Hypes’ bath rooms are fast attaining popularity. The place is neat, complete and well-kept.
F. Pfeister shipped nine cars of cattle over the K.C. and P. yesterday.
The difference between a dog and a dude is that the dog’s pants never bag at the knee.
The teachers and pupils are making big preparations for their exercises on Commencement Day – next Thursday.
Samuel Omer Hypes, owned a barber shop and bath room located in the Masonic building. He was only 21. He later moved to South Coffeyville, Oklahoma and lived till 1935.
It’s hard to imagine today, but many working class people did not have easy access to bathing. Especially men who worked as ranch and farm hands, coming into town for a bath and a shave was a near necessity.
In 1890, San Francisco built what is thought to be the first free public bath house, the James Lick public bath house. It was built with $150,000 from the estate of James Lick, California’s wealthiest resident at the time of his death. It housed 40 men’s, and 20 women’s bathtubs, where people could come and take a hot bath for free.
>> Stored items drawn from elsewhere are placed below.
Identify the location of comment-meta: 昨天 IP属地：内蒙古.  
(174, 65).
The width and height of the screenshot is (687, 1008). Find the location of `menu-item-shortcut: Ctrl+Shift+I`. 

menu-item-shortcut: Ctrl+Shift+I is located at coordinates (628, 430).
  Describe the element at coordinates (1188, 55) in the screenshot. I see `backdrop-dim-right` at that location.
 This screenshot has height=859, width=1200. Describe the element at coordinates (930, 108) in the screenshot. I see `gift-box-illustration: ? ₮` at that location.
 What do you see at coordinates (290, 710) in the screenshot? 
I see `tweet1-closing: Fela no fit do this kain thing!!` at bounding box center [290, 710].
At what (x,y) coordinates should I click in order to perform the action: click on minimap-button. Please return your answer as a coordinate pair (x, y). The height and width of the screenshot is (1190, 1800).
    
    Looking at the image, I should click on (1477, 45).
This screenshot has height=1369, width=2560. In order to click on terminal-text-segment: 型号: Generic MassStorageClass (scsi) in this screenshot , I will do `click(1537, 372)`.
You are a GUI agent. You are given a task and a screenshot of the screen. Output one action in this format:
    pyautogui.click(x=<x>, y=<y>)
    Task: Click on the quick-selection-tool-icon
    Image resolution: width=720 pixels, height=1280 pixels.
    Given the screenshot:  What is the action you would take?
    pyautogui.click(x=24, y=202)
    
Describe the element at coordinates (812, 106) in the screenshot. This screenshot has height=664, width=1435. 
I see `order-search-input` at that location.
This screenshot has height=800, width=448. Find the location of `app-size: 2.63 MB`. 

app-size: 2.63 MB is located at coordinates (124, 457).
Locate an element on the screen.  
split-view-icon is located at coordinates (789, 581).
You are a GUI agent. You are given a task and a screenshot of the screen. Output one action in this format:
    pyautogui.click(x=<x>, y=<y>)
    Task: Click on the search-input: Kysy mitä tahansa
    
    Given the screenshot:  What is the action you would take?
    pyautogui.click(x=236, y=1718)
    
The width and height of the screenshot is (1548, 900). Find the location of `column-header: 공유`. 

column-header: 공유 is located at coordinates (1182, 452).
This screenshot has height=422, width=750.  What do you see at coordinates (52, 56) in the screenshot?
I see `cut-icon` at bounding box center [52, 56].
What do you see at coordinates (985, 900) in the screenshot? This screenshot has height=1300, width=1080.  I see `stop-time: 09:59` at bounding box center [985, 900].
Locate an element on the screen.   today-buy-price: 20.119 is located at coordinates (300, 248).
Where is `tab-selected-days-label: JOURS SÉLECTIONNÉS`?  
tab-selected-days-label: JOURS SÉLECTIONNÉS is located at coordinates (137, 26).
In 1891, the People’s Baths was created on the Lower East Side in New York, funded by the Association for Improving the Conditions of the Poor. Philadelphia had a dozen municipal baths by 1897, located in the city’s poorest sections. They were large concrete pools that were drained, flushed and cleaned twice a week, and the use of soap was discouraged. About 28,000 people used the baths every week.
Public baths were something our ancestors were familiar with, and after 1900, they were common in large cities. Many barber shops like Hypes’ provided a paid place to bathe.
Sources:
“Public Bathing, Wikipedia, November 2022, n.wikipedia.org/wiki/Public_bathing#:~:text=A%20New%20York%20state%20law,least%2014%20hours%20a%20day.
Glassenberg, David. “The Design Of Reform: The Public Bath Movement in America,” American Studies, Vol. 20, No. 2 (Fall 1979), pp. 5-21.
Miner, Craig. “A Place of Boom and Bust: Hard Times Come to Kansas,” Kansas History: A Journal of the Central Plains, 34 (Spring 2011), pp. 70-79.